Feb 10 2008

India, My Youth

Published by Cat Wayland at 10:11 pm under Main

Dear IF readers,

It was in my youth that I found India. Upon entrance to University of Colorado, Boulder in 1987 as a transfer student, my small world of white, middle class, upbringing exploded and I met the rest of the world. I found it on a large, diverse campus of my choosing and the classes and books that I began to experience. One of those books was Dominique Lapierre’s 1985 City of Joy. Tonight when I revisited the book on Amazon, I clicked through to Lapierre’s charitable organization, www.cityofjoyaid.org. The story of Dominque and Dominique Lapierre’s work in India is as fascinating as his story. Please go to the site, donate, buy a book in which 50% royalties go to helping the children of lepers of Calcutta, you will fufill your mind and your heart.

City of Joy is a book about a slum in Calcutta, a medical clinic assisting lepers and a rickshaw puller. I remember the passion and the tenacity of the father in the book.
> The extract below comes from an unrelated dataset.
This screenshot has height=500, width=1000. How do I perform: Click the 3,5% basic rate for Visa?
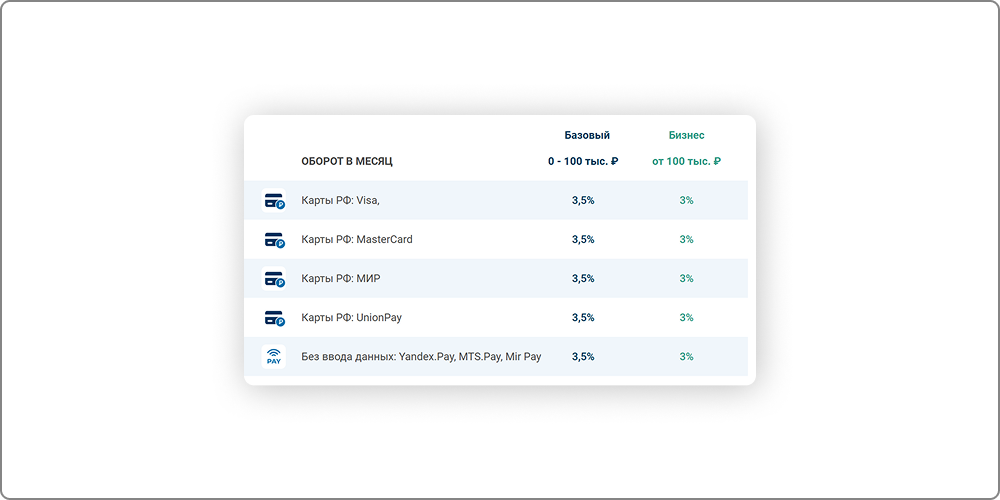point(583,201)
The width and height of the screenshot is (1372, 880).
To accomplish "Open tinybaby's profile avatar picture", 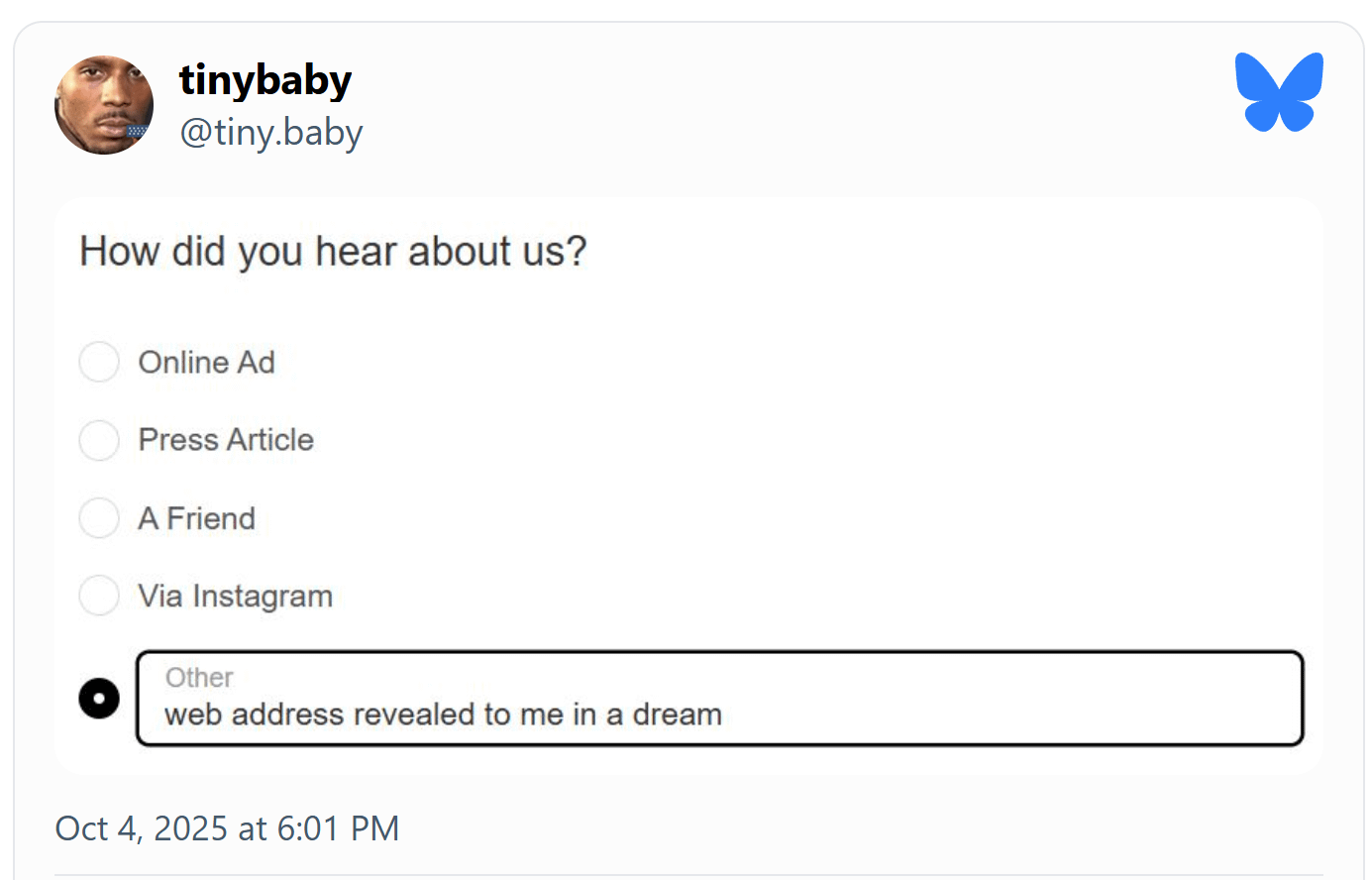I will pos(104,105).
I remember the traditions of Indian life that gave meaning to marriage and meals and spirituality that I had not known in my upbringing. I was raised in a non-cultural upbringing of five non-biologically related persons where possibly my parents felt it would alienate their adopted children to remember their Irish roots, or they had let their roots go long before we had arrived, I never asked.

The book City of Joy touched my soul in a way that re-ignited my soul to live and travel abroad again. I had been raised in the U.K. until I was six, and after my parents returned, my family had never traveled overseas again. I began to think it had been too long living in my small box of a life and I began to make plans.

A few years later, I was teaching English in Barcelona, Spain and I met India again. Truth be told, I am not as much a fan of Paella as Dal (I am not a mussels fan), and so I found myself out again and again at the local restaurant that served Indian food, and played Indian pop music videos. I loved the music and the food. The restaurant was stone with lit fire-torches and a dark back room, and sometimes, I imagined I would make my way to India as well. My son Brody is three, and I will begin to travel with him when he is five, and Jax is seven, I hope to make it there on one of my first trips abroad.